Patrick Rowles, Contributing Writer
Basketball is a contact sport. Rugby is a collision sport. Rugby consists of 30 men, wearing only mouthpieces for protection, running around a pitch that is 70 by 100 meters, all with only one set of referee eyes to judge the clean hits from the dirty ones. However, brawn does not dominate this game. Brains do.
In most every sport today, each team has a coach (or three or five coaches) that positions the defense, calls the plays and inspires the players to action. On the rugby pitch, once the whistle blows, the coach sits down and watches. He is allowed to make six one-time substitutions, which means the player who comes off the field is retired for the remainder of the match.
The captain on the field calls plays on occasion, but for the most part, it is the responsibility of the fifteen players on the field to decide what to do on the fly. The defenders must communicate and shift according to the offense, and the man with the ball decides his course of action at the last moment before the defender sends him crashing to the ground. Communication on the pitch is critical for success, because players often have their heads buried in a tackle.

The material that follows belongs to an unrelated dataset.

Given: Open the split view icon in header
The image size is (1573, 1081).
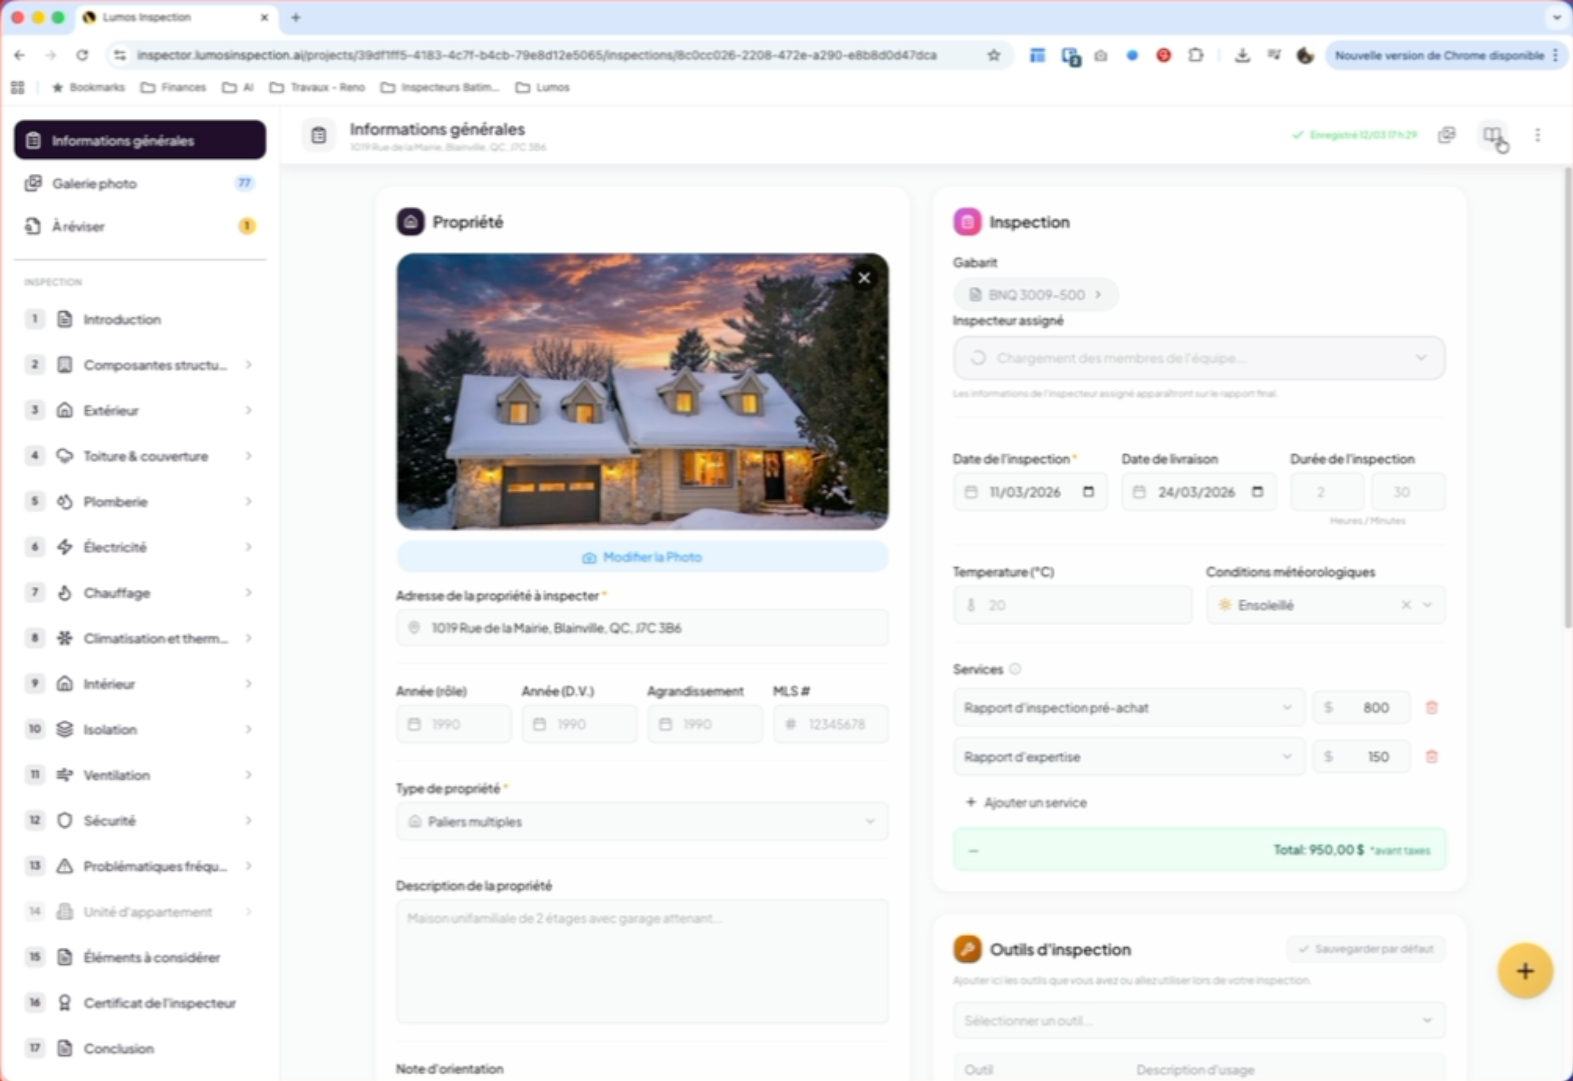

At the collegiate level, one does not often play a team more than once, and most teams have varying styles from year to year. A smart player can change the course of a game by identifying the opposing team’s strategies and even its calls mid-game. Tyler “Could Have Graduated Three Years Ago” Burr, captain of the University of Dallas Groundhogs, has great confidence in the intelligence level of this year’s squad. He said, “I would put our team GPA up against any other sport’s team on campus, except maybe the Math Club.”